The inventory service must rearrange orders so they are processed by ProductId. This is done with an operation called a rekey, which pushes orders into a new intermediary topic in Kafka, this time keyed by ProductId, and then back out to the inventory service. The code is very simple:

orders.selectKey((id, order) -> order.getProduct())//rekey by ProductId

Part 2 of the critical section is a state mutation: inventory must be reserved. The inventory service does this with a Kafka Streams state store (a local, disk-resident hash table, backed by a Kafka topic). So each thread executing will have a state store for “reserved stock” for some subset of the products. You can program with these state stores much like you would program with a hash map or key/value store, but with the benefit that all the data is persisted to Kafka and restored if the process restarts. A state store can be created in a single line of code:

KeyValueStore<Product, Long> store = context.getStateStore(RESERVED);

Then we make use of it, much like a regular hash table:

//Get the current reserved stock for this product
Long reserved = store.get(order.getProduct());
//Add the quantity for this order and submit it back
 store.put(order.getProduct(), reserved + order.getQuantity())

Writing to the store also partakes in Kafka’s transactions, discussed in Chapter 12.

Rekey to Join

We can apply exactly the same technique used in the previous section, for partitioning writes, to partitioning reads (e.g., to do a join). Say we want to join a stream of orders (keyed by OrderId) to a table of warehouse inventory (keyed by ProductId), as we do in Figure 15-3. The join will have to use the ProductId. This is what would be termed a foreign key relationship in relational parlance, mapping from WarehouseInventory.ProductId (its primary key) onto Order.ProductId (which isn’t its primary key). To do this, we need to shuffle orders across the different nodes so that the orders end up being processed in the same thread that has the corresponding warehouse inventory assigned.

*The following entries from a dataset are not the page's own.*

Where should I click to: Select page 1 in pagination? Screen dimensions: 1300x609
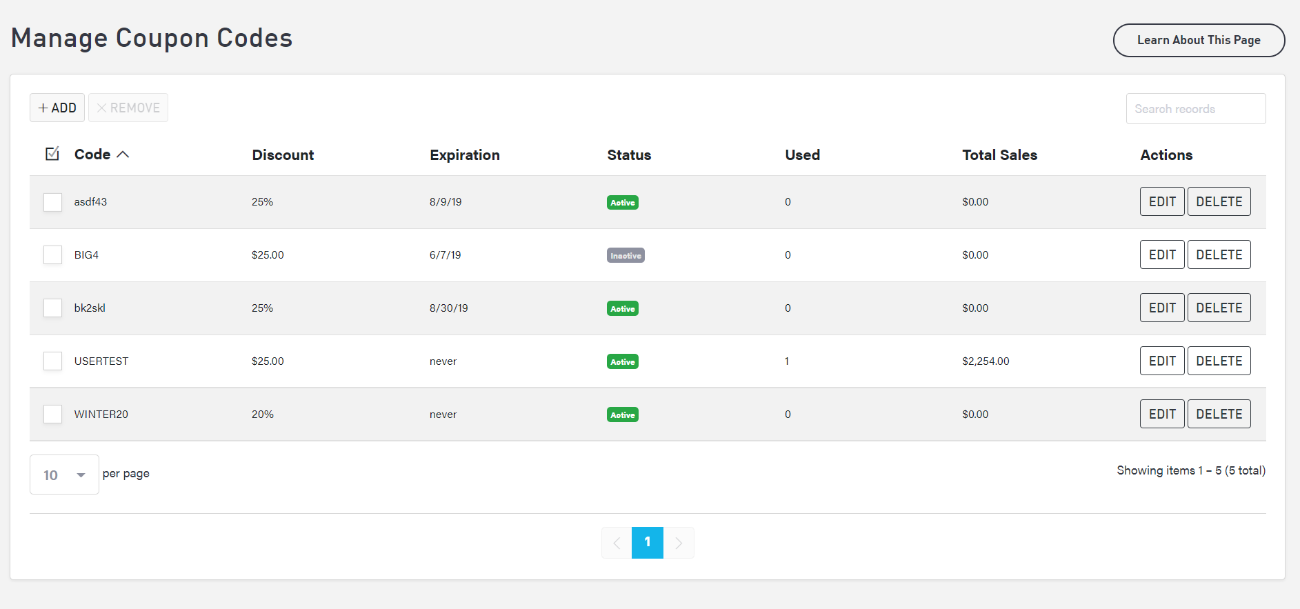[647, 543]
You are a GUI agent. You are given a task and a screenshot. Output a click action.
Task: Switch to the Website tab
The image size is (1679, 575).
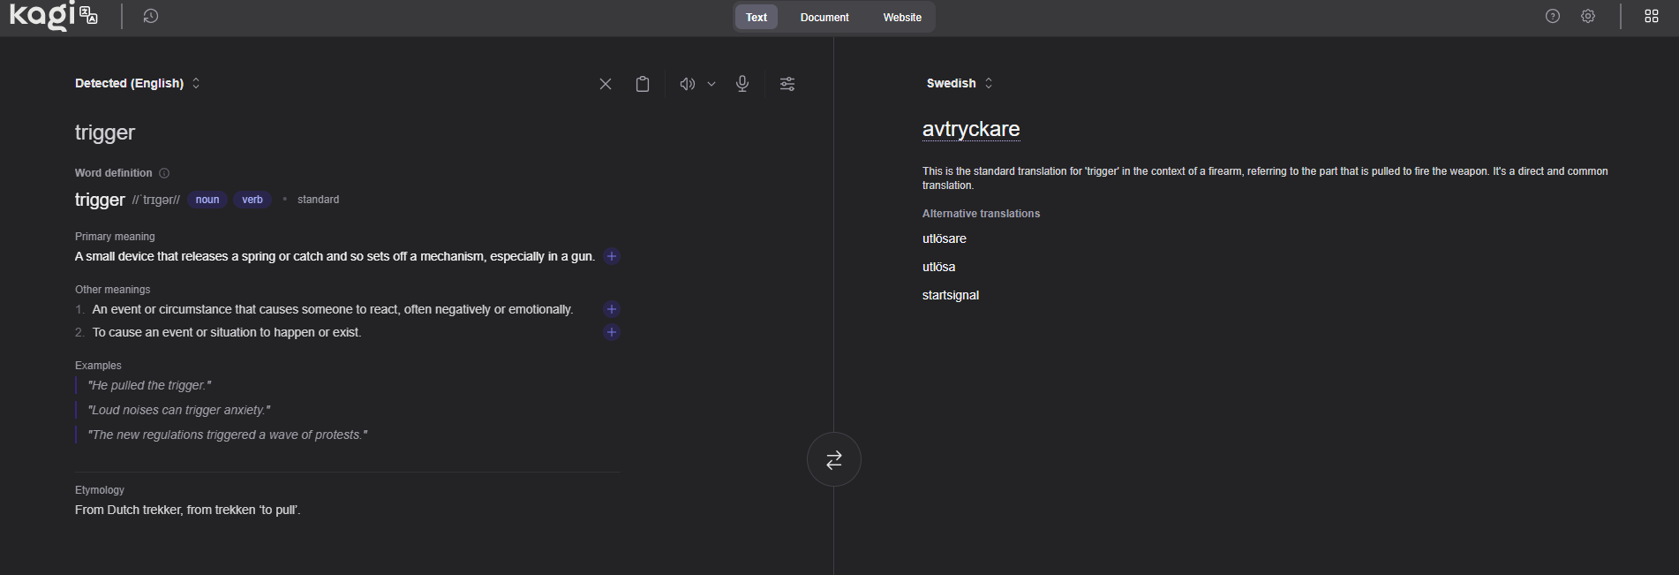(901, 17)
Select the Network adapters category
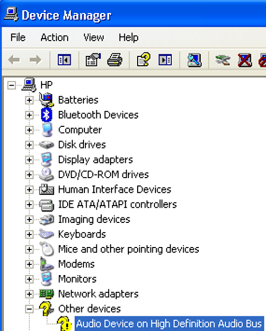The width and height of the screenshot is (266, 331). pos(98,294)
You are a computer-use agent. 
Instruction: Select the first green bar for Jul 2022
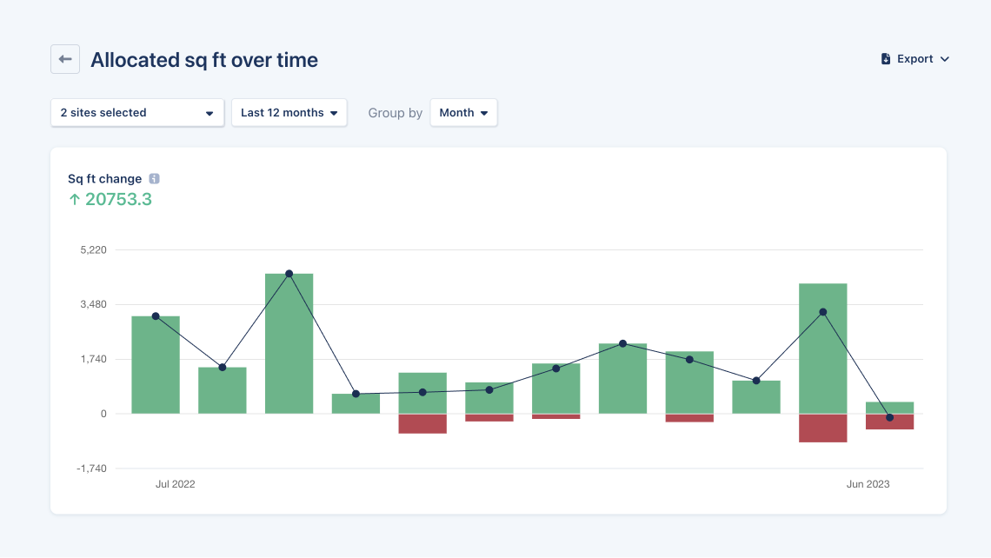point(156,365)
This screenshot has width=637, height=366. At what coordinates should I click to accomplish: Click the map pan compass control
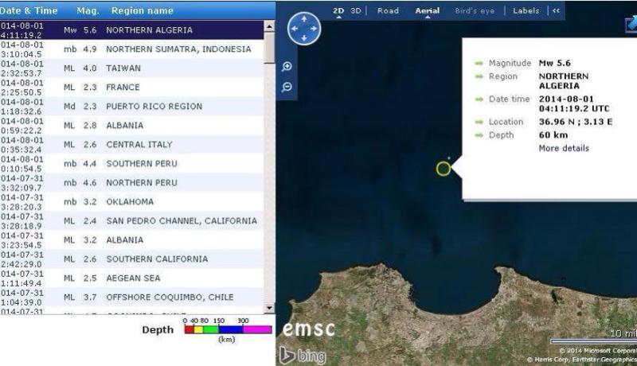coord(303,29)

As mentioned earlier, this data redistribution step is called a rekey, and data arranged in this way is termed co-partitioned. Once rekeyed, the join condition can be performed without any additional network access required. For example, in Figure 15-6, inventory with productId=5 is collocated with orders for productId=5.

deds 1506
Figure 15-6. To perform a join between orders and warehouse inventory by ProductId, orders are repartitioned by ProductId, ensuring that for each product all corresponding orders will be on the same instance

Repartitioning and Staged Execution

Real-world systems are often more complex. One minute we’re performing a join, the next we’re aggregating by customer or materializing data in a view, with each operation requiring a different data distribution profile. Different operations like these chain together in a pipeline. The inventory service provides a good example of this. It uses a rekey operation to distribute data by ProductId. Once complete, it has to be rekeyed back to OrderId so it can be added to the Orders view (Figure 15-7). (The Orders view is destructive—that is, old versions of an order will be replaced by newer ones—so it’s important that the stream be keyed by OrderId so that no data is lost.)

deds 1507
Figure 15-7. Two stages, which require joins based on different keys, are chained together via a rekey operation that changes the key from ProductId to OrderId

There are limitations to this approach, though. The keys used to partition the event streams must be invariant if ordering is to be guaranteed. So in this particular case it means the keys, ProductId and OrderId, on each order must remain fixed across all messages that relate to that order. Typically, this is a fairly easy thing to manage at a domain level (for example, by enforcing that, should a user want to change the product they are purchasing, a brand new order must be created).

Waiting for N Events

Another relatively common use case in business systems is to wait for N events to occur. This is trivial if each event is located in a different topic—it’s simply a three-way join—but if events arrive on a single topic, it requires a little more thought.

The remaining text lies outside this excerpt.